DATA PROVIDED:
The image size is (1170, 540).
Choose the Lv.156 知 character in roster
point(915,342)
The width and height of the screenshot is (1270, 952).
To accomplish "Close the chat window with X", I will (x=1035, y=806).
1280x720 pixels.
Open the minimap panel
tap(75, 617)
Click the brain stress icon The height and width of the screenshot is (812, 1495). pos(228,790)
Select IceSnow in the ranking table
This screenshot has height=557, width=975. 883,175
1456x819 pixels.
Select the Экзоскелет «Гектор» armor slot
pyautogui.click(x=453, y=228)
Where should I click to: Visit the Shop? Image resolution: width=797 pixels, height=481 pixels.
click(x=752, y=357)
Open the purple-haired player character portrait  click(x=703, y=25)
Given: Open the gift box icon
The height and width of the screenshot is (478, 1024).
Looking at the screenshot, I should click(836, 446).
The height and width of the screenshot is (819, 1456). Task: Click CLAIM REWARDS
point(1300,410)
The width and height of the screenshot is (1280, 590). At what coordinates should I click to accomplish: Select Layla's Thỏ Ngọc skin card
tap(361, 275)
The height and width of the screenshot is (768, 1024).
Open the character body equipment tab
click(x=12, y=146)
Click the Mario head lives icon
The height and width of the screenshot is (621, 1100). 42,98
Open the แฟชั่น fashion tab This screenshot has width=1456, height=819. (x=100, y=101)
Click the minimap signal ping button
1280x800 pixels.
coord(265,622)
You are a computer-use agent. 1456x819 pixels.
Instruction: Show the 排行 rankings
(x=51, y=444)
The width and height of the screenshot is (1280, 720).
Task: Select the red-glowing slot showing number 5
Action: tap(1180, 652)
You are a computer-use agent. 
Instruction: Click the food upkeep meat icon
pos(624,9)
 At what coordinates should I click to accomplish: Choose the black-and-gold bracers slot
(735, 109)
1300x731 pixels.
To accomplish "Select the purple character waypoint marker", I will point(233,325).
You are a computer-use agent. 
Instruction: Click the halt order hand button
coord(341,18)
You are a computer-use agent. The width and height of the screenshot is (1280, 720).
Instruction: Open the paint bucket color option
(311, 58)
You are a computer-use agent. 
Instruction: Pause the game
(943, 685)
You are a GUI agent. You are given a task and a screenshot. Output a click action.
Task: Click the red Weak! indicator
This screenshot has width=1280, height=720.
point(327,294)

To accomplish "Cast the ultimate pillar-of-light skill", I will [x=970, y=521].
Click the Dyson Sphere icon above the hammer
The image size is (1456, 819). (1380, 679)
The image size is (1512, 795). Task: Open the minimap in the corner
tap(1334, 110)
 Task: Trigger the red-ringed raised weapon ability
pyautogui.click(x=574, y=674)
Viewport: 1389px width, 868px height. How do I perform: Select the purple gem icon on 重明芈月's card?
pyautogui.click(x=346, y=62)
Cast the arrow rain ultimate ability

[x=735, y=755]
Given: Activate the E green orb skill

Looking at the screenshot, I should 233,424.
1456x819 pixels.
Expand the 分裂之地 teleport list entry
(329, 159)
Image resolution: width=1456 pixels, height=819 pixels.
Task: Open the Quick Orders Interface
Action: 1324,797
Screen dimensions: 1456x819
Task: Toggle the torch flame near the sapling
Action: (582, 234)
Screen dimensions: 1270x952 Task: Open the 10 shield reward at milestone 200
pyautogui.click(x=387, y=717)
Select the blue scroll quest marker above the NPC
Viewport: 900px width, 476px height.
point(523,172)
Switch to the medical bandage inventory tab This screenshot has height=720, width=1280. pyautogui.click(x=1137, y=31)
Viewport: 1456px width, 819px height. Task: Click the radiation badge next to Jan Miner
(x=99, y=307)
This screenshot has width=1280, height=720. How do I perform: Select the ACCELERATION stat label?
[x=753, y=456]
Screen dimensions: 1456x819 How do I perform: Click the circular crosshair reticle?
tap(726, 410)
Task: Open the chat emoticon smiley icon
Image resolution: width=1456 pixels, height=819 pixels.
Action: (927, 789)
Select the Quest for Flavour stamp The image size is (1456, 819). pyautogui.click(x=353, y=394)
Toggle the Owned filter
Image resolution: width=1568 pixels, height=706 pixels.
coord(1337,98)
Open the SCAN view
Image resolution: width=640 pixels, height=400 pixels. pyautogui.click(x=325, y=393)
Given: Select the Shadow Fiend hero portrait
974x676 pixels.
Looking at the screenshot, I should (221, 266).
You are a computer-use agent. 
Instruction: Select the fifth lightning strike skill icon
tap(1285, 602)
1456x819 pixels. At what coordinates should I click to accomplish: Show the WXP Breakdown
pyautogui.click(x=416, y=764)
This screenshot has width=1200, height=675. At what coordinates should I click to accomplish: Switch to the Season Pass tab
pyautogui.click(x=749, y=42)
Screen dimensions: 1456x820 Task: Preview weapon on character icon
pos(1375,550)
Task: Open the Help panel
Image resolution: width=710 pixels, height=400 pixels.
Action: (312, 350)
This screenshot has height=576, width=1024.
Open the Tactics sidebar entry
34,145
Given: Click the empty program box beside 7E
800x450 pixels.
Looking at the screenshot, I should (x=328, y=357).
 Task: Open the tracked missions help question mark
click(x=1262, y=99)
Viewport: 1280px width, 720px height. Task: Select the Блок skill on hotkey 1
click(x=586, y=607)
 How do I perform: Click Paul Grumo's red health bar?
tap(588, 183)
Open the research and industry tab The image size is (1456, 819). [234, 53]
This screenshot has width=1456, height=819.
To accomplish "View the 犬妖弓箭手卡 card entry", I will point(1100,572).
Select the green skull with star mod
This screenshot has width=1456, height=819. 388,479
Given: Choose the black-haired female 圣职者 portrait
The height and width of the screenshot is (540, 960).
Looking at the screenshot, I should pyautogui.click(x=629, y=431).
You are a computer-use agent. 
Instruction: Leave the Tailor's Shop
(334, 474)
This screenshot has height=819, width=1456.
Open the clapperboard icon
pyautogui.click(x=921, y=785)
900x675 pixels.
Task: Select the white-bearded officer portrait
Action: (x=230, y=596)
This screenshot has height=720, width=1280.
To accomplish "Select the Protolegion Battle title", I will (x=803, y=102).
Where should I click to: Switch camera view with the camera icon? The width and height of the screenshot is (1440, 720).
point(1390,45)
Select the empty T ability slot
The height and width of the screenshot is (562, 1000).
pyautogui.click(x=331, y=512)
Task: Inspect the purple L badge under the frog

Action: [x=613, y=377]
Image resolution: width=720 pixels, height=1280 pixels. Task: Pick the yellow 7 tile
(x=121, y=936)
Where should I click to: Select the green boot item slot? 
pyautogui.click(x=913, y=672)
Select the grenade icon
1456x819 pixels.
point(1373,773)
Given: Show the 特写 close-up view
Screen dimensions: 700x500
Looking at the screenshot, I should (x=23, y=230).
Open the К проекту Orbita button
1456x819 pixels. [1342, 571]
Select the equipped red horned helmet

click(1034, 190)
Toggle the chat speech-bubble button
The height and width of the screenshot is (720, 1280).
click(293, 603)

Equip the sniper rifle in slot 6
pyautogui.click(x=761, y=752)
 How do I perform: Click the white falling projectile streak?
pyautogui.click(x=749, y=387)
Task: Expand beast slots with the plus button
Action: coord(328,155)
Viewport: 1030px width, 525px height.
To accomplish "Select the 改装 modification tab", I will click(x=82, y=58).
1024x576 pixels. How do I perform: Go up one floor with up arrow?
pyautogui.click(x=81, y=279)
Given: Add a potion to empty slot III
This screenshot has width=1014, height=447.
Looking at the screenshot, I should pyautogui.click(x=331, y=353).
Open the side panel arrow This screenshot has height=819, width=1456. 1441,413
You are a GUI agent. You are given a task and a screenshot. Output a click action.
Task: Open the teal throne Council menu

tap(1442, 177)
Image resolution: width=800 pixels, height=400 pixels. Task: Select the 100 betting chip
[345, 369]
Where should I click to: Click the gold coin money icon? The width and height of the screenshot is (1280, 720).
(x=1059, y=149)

JOB: Count the lines in the data above that contain the word "ultimate", and reply with that number alone.

WRITTEN SOLUTION: 2